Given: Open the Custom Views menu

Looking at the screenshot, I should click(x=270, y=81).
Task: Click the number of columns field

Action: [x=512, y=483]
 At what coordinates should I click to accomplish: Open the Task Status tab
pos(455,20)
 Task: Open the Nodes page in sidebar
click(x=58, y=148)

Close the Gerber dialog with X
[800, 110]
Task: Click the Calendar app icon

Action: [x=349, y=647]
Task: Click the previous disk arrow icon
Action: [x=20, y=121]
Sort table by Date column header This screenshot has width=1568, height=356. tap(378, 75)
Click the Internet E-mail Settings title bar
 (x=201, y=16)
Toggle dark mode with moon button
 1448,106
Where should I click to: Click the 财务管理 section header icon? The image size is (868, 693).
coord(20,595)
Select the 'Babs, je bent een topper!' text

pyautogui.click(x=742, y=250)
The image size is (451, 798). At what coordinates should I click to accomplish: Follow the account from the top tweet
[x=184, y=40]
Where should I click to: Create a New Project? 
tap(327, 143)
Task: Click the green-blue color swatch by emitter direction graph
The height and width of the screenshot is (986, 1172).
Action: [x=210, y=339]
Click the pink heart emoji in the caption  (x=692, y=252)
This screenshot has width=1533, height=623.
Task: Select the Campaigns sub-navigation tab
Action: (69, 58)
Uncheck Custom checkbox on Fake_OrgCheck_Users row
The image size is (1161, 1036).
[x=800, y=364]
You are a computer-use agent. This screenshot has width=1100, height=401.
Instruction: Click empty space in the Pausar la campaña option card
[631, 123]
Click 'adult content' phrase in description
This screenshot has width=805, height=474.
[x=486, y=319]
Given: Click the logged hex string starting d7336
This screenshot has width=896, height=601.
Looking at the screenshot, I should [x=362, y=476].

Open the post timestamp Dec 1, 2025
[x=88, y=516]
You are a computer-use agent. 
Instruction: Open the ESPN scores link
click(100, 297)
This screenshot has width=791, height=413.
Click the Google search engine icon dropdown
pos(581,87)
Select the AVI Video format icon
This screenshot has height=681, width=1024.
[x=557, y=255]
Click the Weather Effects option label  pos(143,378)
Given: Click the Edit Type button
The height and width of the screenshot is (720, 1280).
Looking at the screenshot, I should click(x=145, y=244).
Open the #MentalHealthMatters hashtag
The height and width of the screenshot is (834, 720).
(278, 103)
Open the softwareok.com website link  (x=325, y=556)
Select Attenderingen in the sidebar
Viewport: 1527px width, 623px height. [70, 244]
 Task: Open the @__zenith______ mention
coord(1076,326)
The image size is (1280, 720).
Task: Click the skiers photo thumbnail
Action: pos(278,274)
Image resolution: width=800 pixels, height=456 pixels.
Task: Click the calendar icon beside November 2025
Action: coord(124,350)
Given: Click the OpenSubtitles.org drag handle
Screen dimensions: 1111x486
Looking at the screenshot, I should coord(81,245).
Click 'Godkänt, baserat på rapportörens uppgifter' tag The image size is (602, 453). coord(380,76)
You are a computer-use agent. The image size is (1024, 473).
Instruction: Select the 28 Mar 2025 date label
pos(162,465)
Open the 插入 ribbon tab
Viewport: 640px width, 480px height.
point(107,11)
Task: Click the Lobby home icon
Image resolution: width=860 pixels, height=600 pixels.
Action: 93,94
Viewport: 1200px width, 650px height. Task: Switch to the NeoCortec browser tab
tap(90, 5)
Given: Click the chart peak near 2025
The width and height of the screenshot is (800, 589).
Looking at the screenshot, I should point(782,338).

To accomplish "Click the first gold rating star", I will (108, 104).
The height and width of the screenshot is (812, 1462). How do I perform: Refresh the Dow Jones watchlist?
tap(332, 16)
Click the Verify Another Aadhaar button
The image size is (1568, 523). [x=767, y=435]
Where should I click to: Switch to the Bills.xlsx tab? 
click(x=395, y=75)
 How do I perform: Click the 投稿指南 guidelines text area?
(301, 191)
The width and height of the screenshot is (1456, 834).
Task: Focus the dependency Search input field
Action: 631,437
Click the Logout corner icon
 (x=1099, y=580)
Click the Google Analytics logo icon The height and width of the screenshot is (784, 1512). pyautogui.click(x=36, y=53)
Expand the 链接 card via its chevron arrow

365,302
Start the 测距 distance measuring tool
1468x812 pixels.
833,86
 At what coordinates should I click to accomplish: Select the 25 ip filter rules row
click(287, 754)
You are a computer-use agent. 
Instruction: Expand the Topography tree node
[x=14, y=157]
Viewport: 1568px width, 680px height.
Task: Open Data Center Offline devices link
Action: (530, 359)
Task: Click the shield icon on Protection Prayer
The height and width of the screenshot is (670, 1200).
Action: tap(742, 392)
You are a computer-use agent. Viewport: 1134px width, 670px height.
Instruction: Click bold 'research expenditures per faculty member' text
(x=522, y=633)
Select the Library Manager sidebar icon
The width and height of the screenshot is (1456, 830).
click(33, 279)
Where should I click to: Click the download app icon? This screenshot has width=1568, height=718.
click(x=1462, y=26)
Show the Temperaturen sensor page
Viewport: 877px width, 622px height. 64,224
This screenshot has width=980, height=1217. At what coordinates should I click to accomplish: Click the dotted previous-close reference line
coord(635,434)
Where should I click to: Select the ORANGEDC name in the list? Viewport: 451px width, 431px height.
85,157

§ TASK PROMPT
Above are the entries. Copy exactly the part that opens with the line containing "Sort table by" and closes with the line containing "You are a computer-use agent. This", and no more.

§ SOLUTION TO THE PROBLEM
Sort table by Date column header This screenshot has width=1568, height=356. tap(378, 75)
Click the Internet E-mail Settings title bar
 (x=201, y=16)
Toggle dark mode with moon button
 1448,106
Where should I click to: Click the 财务管理 section header icon? The image size is (868, 693).
coord(20,595)
Select the 'Babs, je bent een topper!' text

pyautogui.click(x=742, y=250)
The image size is (451, 798). At what coordinates should I click to accomplish: Follow the account from the top tweet
[x=184, y=40]
Where should I click to: Create a New Project? 
tap(327, 143)
Task: Click the green-blue color swatch by emitter direction graph
The height and width of the screenshot is (986, 1172).
Action: [x=210, y=339]
Click the pink heart emoji in the caption  (x=692, y=252)
This screenshot has width=1533, height=623.
Task: Select the Campaigns sub-navigation tab
Action: (69, 58)
Uncheck Custom checkbox on Fake_OrgCheck_Users row
The image size is (1161, 1036).
[x=800, y=364]
You are a computer-use agent. This screenshot has width=1100, height=401.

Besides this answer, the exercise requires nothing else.